# Sausage Makin Day!



## jaster (Oct 7, 2007)

Will update as I go. Summer sausage will be 4 or 5 or so days away before its done!

But breakfast sausage be ready in a few hours!

JJ's deer and all the ingredients! Kitchen is converted for a few hours!






























Sent from my SM-N960U using Tapatalk


----------



## jack2 (Mar 19, 2010)

that's a badass setup, mr. jaster.
jack


----------



## jack2 (Mar 19, 2010)

i just remembered, i got to run over to academy in prattville to get some casing.
jack


----------



## jack2 (Mar 19, 2010)

mr. jaster,
you commented 12 years ago (on that thread somebody resurrected the other day) about bps spices.
tell me more.where do you get it? you said it was cheaper?
jack


----------



## jaster (Oct 7, 2007)

Please, no Mr.
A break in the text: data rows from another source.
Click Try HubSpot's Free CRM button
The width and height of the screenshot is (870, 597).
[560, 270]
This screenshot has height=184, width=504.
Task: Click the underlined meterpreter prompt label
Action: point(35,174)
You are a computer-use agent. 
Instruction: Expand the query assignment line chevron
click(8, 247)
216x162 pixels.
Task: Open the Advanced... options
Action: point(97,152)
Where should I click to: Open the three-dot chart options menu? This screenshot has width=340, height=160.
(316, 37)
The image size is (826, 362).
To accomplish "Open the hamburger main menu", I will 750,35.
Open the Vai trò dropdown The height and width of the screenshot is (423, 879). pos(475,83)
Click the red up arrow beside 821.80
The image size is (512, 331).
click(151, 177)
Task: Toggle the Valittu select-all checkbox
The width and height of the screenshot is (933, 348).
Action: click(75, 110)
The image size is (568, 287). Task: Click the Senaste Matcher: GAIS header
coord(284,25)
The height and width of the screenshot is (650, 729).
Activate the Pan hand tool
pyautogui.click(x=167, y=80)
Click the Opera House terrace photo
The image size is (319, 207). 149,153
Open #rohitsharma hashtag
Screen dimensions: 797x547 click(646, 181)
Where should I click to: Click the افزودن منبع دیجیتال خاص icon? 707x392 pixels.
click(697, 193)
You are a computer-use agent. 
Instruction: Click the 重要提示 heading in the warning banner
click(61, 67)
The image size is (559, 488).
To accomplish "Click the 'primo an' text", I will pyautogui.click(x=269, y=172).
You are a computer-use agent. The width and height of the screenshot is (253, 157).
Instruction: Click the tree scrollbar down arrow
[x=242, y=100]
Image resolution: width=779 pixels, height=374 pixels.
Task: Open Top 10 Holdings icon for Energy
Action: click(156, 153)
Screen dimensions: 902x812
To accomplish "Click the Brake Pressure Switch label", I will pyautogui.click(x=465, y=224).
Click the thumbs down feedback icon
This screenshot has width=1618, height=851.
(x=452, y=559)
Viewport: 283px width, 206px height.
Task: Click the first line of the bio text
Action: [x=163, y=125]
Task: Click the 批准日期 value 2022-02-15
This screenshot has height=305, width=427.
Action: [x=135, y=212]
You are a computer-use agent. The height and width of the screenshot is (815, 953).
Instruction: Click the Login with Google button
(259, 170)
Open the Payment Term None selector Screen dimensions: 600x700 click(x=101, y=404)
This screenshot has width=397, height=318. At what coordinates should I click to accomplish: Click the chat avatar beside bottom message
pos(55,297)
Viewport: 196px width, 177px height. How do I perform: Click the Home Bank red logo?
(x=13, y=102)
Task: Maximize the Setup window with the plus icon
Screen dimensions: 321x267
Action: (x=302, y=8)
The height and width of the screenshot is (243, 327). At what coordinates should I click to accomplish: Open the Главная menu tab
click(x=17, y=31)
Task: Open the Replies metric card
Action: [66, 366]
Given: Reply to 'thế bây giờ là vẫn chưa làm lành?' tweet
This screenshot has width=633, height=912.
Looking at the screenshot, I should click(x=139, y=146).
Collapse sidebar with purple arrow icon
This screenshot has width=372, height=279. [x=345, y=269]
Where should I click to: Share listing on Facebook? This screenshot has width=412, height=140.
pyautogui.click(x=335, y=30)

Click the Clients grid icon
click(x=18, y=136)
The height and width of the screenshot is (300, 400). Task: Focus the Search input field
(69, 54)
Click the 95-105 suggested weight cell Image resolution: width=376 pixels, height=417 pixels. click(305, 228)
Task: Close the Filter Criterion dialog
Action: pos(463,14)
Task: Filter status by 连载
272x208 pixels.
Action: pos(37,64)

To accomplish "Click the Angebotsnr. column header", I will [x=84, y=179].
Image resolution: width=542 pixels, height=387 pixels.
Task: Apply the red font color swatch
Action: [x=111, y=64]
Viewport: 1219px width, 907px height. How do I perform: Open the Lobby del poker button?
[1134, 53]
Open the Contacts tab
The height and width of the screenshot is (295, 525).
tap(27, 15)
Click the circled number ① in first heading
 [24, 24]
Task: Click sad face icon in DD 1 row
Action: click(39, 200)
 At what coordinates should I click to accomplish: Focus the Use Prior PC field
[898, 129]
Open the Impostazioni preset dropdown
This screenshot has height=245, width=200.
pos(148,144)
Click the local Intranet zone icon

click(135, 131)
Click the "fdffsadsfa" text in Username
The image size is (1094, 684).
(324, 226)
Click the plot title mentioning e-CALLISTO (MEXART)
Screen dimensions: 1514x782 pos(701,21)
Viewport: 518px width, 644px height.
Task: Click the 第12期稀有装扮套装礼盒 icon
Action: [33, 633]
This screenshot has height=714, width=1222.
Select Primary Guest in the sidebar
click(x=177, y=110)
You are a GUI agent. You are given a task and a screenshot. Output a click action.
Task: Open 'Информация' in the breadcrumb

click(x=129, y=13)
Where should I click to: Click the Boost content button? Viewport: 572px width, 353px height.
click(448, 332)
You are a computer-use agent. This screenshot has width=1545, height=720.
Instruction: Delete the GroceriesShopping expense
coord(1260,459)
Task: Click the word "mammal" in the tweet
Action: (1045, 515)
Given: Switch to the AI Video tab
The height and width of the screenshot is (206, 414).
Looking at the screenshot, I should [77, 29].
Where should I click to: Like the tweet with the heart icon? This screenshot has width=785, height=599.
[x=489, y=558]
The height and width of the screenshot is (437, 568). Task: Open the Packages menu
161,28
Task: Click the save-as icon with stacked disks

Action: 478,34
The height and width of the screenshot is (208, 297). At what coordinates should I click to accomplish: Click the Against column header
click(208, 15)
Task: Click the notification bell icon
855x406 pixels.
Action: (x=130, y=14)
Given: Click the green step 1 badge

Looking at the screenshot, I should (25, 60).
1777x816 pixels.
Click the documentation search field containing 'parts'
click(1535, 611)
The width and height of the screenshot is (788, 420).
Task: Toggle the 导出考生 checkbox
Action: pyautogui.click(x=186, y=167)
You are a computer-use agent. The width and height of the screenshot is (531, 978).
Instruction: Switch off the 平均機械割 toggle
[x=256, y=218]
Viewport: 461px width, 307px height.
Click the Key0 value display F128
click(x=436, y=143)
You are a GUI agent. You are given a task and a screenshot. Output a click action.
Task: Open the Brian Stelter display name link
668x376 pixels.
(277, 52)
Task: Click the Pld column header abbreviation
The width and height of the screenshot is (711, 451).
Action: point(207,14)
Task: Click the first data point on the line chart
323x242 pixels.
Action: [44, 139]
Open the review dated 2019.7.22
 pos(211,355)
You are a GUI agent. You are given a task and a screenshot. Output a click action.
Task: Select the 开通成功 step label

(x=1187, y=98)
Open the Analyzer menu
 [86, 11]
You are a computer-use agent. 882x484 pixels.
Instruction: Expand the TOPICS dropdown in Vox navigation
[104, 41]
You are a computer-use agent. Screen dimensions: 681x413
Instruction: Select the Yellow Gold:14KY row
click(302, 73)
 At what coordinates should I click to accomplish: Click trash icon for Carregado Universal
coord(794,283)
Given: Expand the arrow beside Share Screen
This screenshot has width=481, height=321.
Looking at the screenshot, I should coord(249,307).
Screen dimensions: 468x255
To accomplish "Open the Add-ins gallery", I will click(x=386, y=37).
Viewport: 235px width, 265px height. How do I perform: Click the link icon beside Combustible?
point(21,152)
Here, lol. I just use the LEM summer sausage mix and add a tad more than calls for. Factor in weight of cheese and jalapeños when figuring how much mix.

Trying some breakfast sausage before I grind it all the 2nd time, make sure it doesn't need more seasoning!!









Sent from my SM-N960U using Tapatalk


----------



## jaster (Oct 7, 2007)

Yep, my just be my best ever breafast sausage, mmmmm good










Sent from my SM-N960U using Tapatalk


----------



## MrFish (Aug 21, 2009)

jack2 said:


> i just remembered, i got to run over to academy in prattville to get some casing.
> jack


Last time I bought there, in a pinch, all they had was collagen casings. I hunt not far from you in Pintlala. Leggs seasoning is the way. Made in Calera, but you can't buy direct from them unless you buy a pallet. Southeastern Butcher Supply in Helena carries it though.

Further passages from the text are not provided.